Только что Ши Тоу держал ее за руку, и она сразу поняла.
Его ладони были покрыты грубыми мозолями и незажившими шрамами – он жил еще тяжелее, чем раньше.
У него не было ни отца, ни матери, а еще нужно было заботиться о больном младшем брате. Он был еще так мал – хоть и старше Шань Шань, но еще не взрослый мужчина. У него не было дома, и он часто голодал.
— Братец Ши Тоу, что же ты будешь делать, когда я уеду в столицу? — с тревогой спросила Шань Шань.
— Я буду работать, — сказал Ши Тоу, не поднимая головы и продолжая есть. — Буду зарабатывать деньги.
— Может… я попрошу маму, чтобы она и тебя взяла в столицу?
— Нельзя.
— Братец Ши Тоу, ты мой названый брат, значит, ты мне как родной!
— Моя мама здесь, я буду жить с мамой.
Ему тоже было жаль расставаться с Шань Шань.
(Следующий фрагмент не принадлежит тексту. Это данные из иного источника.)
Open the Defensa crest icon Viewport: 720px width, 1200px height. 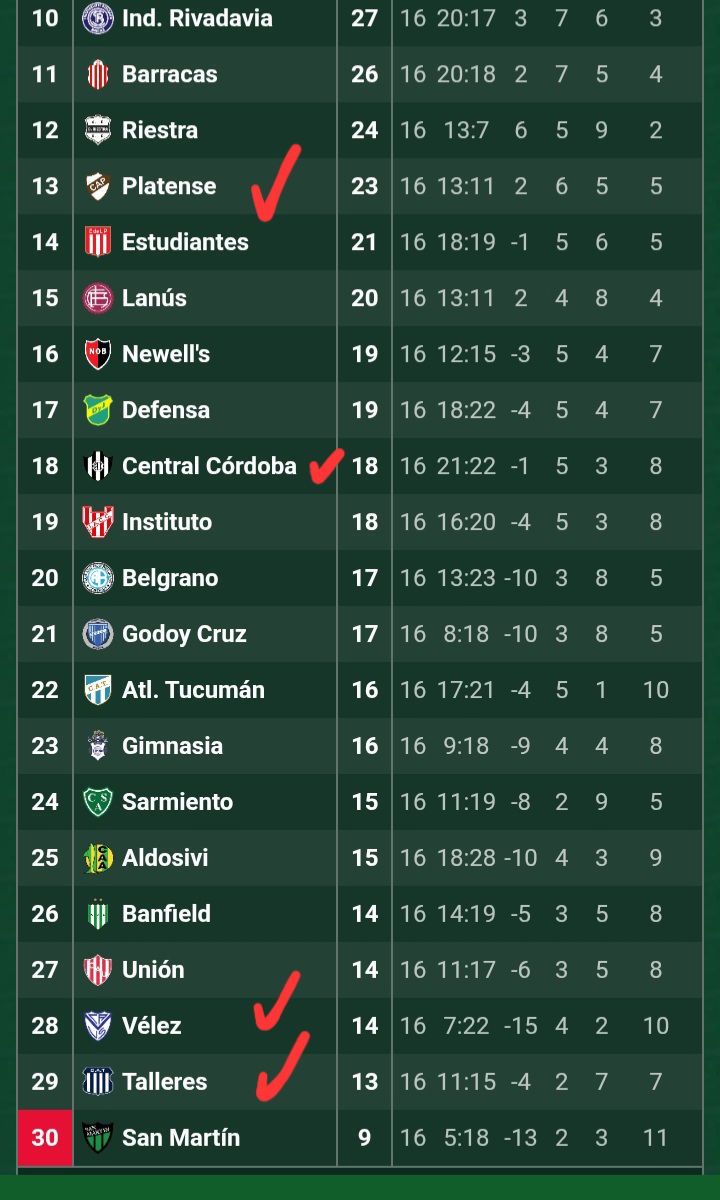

Во всем Юньчэне из-за его необычной внешности с ним не играли даже другие маленькие попрошайки, только Шань Шань осмеливалась подходить к нему.
Но он не был настоящим маленьким попрошайкой. Его родная мать все еще была в Юньчэне.
У него здесь был дом.
Ши Тоу подумал, встал, вытер руки о верхнюю одежду, затем приподнял ее край, показывая пожелтевшую нижнюю рубашку.
Он застенчиво и радостно сказал: — Смотри, это мама сшила мне новую одежду.
Шань Шань застыла от удивления.
Спустя долгое время она спросила: — У тебя есть мама?
— Угу.
Шань Шань кормила его целый год и впервые об этом услышала. Она была потрясена до глубины души, словно небо рухнуло: — У тебя есть мама?!
— Угу.
Шань Шань попыталась воззвать к его разуму: — У тебя же нет дома, ты везде ищешь, где переночевать.
— У нее дома мало места, я не помещаюсь.
Шань Шань недоверчиво широко распахнула глаза.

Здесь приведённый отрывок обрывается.